(THE INPUT)

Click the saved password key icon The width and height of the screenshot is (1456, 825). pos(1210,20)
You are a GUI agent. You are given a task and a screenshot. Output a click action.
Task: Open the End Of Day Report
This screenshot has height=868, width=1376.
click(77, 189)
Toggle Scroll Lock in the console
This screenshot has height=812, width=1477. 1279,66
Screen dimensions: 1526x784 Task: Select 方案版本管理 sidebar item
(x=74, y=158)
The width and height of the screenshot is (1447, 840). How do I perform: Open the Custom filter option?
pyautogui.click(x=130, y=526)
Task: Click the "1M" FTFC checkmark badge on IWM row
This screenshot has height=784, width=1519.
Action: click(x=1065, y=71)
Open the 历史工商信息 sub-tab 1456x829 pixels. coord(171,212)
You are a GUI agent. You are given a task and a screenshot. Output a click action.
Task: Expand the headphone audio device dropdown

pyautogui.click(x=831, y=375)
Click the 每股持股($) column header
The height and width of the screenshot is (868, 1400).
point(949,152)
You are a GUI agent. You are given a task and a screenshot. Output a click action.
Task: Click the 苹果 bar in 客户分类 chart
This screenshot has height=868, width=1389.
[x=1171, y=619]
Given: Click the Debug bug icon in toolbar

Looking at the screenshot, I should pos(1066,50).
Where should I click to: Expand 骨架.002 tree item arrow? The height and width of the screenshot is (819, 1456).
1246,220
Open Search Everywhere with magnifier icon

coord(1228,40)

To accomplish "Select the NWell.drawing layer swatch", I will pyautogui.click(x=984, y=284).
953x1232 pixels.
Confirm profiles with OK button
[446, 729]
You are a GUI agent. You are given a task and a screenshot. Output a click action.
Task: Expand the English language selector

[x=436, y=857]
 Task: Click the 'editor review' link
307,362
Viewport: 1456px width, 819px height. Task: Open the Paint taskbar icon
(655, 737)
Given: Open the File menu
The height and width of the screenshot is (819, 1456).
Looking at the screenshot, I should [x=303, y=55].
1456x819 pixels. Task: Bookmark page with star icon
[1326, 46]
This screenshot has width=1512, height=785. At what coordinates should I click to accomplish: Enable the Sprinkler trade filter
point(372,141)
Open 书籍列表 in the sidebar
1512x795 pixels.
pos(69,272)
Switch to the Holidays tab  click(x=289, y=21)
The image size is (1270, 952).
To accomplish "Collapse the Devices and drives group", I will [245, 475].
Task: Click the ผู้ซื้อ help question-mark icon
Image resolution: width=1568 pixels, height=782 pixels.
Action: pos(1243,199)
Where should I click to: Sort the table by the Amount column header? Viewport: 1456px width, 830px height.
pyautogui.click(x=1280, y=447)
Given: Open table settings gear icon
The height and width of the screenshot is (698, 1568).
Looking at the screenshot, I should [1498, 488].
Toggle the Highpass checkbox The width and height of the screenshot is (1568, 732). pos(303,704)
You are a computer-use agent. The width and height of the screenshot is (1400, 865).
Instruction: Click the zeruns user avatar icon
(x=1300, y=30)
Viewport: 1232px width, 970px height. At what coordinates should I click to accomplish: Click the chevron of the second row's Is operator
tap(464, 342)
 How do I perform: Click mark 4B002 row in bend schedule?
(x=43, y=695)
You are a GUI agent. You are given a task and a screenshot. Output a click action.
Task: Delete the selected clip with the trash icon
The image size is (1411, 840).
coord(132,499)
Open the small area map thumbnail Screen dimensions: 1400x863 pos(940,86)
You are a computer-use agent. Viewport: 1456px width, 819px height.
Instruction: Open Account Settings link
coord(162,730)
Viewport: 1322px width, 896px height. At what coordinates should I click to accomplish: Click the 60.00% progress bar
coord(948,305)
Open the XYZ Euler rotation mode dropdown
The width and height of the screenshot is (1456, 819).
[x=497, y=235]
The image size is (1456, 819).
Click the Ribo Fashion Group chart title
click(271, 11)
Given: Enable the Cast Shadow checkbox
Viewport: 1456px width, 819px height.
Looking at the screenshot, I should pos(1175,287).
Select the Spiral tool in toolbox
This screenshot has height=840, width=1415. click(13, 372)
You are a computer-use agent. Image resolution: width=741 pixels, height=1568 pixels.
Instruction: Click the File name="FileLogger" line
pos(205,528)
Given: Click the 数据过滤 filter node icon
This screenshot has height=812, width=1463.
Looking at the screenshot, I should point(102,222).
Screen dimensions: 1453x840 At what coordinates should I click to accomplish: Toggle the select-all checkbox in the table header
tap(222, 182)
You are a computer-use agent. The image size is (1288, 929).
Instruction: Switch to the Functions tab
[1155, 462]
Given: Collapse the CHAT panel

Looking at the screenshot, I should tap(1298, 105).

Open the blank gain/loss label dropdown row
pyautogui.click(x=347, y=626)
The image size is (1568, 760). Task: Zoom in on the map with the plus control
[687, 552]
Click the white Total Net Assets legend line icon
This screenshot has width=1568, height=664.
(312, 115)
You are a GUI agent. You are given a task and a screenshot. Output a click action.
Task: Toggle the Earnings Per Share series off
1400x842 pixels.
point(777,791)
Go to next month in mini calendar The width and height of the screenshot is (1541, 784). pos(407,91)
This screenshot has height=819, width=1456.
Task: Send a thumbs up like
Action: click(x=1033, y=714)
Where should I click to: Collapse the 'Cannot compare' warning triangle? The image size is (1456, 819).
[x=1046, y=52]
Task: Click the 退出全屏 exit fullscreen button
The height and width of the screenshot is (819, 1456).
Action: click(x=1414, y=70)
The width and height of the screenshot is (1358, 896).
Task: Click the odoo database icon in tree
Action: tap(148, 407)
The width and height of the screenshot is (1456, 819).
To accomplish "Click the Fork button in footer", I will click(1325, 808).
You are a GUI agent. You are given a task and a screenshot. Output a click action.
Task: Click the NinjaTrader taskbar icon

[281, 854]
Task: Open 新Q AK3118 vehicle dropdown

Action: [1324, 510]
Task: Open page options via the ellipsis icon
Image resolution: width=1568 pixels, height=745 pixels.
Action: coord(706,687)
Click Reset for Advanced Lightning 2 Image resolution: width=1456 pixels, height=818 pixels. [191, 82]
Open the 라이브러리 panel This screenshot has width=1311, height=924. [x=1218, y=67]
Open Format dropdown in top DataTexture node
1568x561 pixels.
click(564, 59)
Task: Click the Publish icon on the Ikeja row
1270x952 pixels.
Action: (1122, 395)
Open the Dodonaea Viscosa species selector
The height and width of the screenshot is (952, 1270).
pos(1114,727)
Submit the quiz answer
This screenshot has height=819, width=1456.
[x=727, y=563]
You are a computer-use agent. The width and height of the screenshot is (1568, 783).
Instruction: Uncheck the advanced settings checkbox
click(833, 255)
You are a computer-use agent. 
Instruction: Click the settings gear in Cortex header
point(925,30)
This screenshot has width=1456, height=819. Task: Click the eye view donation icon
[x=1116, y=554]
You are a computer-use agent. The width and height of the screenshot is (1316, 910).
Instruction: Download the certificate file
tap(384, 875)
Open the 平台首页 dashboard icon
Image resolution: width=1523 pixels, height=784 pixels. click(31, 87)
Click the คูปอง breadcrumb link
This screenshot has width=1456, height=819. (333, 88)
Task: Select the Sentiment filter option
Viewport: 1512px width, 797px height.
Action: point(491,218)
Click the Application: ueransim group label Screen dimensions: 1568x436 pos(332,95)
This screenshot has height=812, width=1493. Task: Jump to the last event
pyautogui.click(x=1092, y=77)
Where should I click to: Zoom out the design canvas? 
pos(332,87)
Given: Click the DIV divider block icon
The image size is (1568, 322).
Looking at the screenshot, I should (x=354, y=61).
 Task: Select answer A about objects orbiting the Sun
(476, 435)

(End THE INPUT)

== ACTION ITEM ==
Copy every line that includes the string "will" from the material above.

== OUTPUT OF THE TASK ==
To accomplish "Select the NWell.drawing layer swatch", I will pyautogui.click(x=984, y=284).
To accomplish "Collapse the Devices and drives group", I will [245, 475].
To accomplish "Click the Fork button in footer", I will click(1325, 808).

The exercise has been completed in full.